▶ [TASKS TO CARRY OUT]
1. According to the speech on the telecommunications bill, how many providers are currently operating in Australia?
2. Reproduce every line of the listing word for word, leaving the pictures out.

Thanks to the previous speaker for their contribution, but I must say we are not comparing apples with apples. It's well and good to put rules and regulations around existing services, but what happens when those services are getting worse or that service doesn't exist at all? That is the reality faced by too many rural, regional and remote Australians. Let me be clear from the outset: the coalition supports this bill. Frankly, it is overdue. It introduces commonsense changes to an act that has been lagging behind a rapidly evolving market. 'Commonsense' is not a word I would typically use to describe this Labor government, which is unfortunate for the Australian people and for the Aussie battler.

This bill is about visibility, accountability and, importantly, protection. For too long the regulator, the Australian Communications and Media Authority, ACMA, has been expected to police the playground wearing a blindfold. There are over 1,500 providers currently operating in Australia. ACMA needs to know who they are and what they are doing. At the core of this bill is the creation of a formal registration process. If you want to provide telecommunications services in this country, you must apply to ACMA. Much like in the energy sector, if a provider poses a risk to the public or fails to meet their obligations, the regulator will finally have the power to pull the plug on their licence.

▶ [EXTRACTED RECORDS]
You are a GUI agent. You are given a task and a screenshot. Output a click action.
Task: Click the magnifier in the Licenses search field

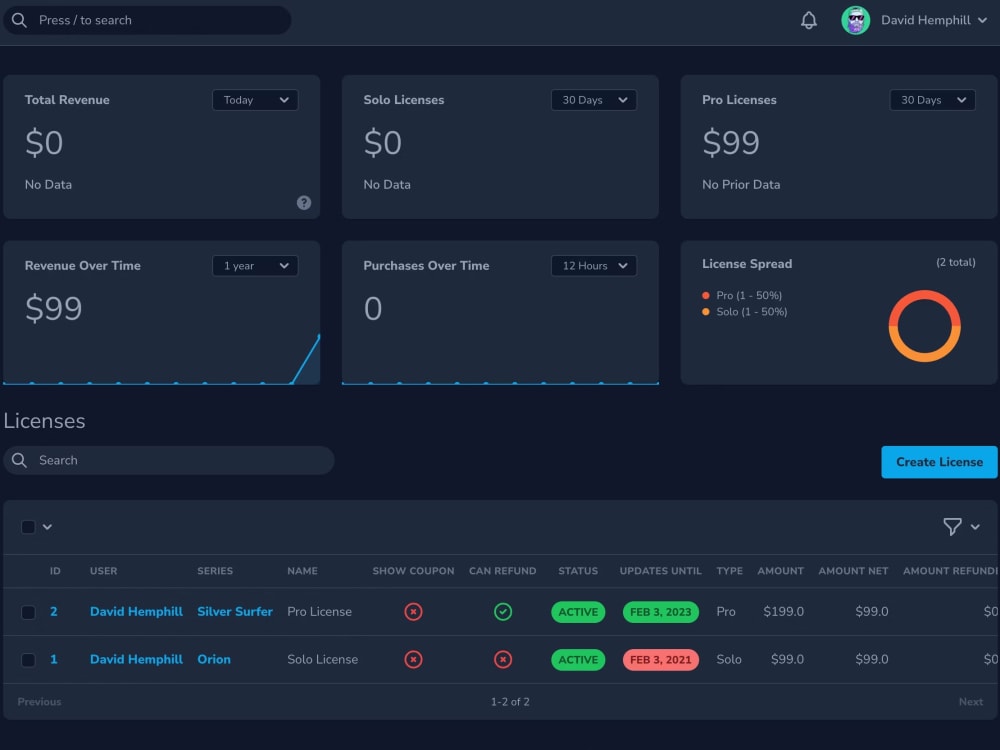pyautogui.click(x=19, y=460)
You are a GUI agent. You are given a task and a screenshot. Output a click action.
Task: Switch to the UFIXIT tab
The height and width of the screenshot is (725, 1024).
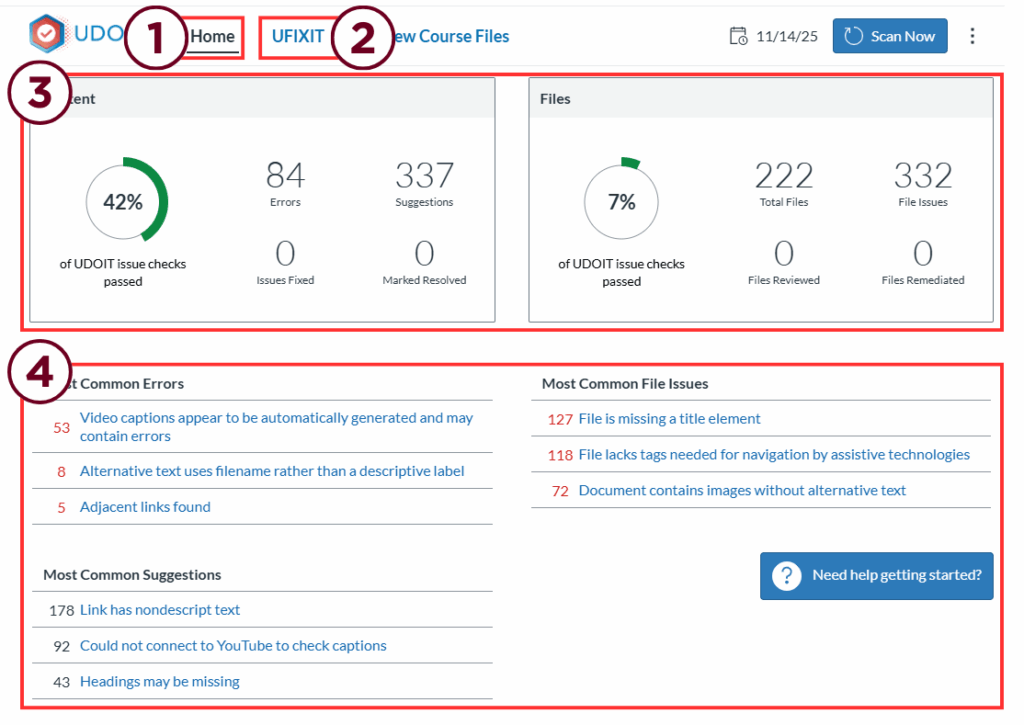[x=298, y=37]
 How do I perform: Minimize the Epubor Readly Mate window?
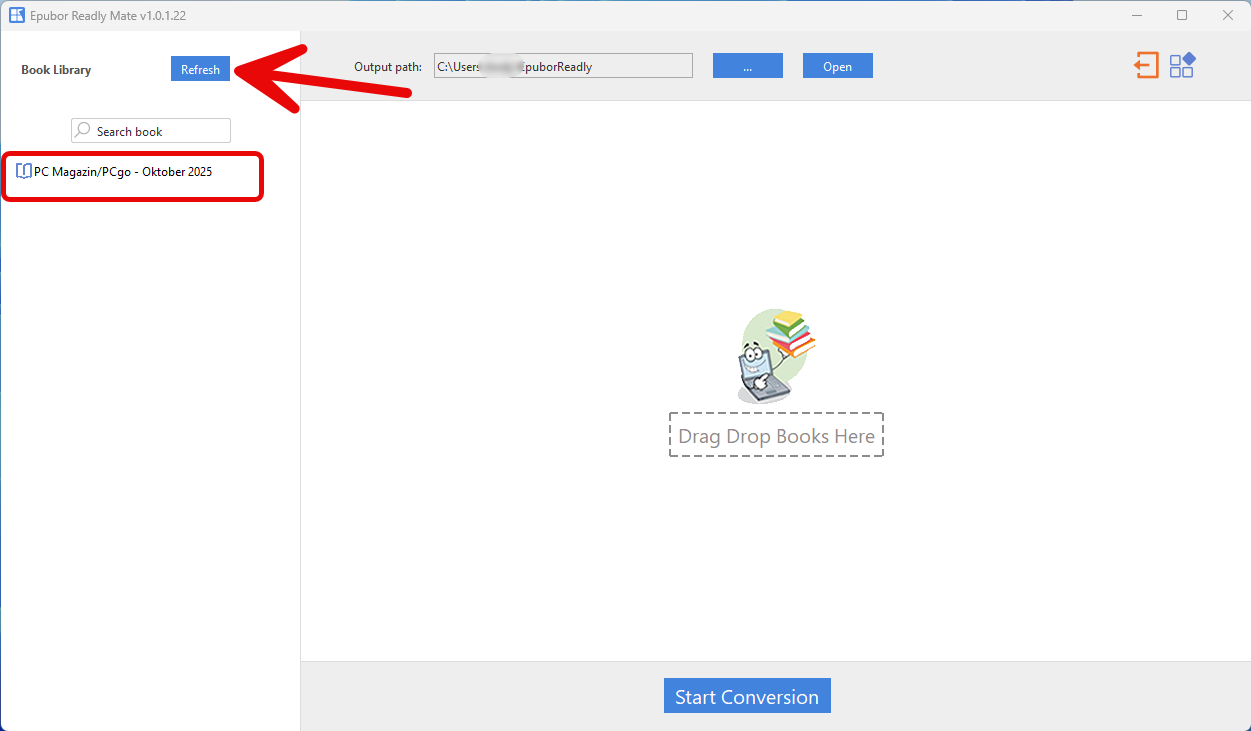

▶ [EXPECTED RESPONSES]
1. Over 1,500.

2.
You are a GUI agent. You are given a task and a screenshot. Output a click action.
Task: Click the magnifier in the Licenses search field

pyautogui.click(x=19, y=460)
You are a GUI agent. You are given a task and a screenshot. Output a click action.
Task: Switch to the UFIXIT tab
The height and width of the screenshot is (725, 1024).
[x=298, y=37]
 How do I perform: Minimize the Epubor Readly Mate window?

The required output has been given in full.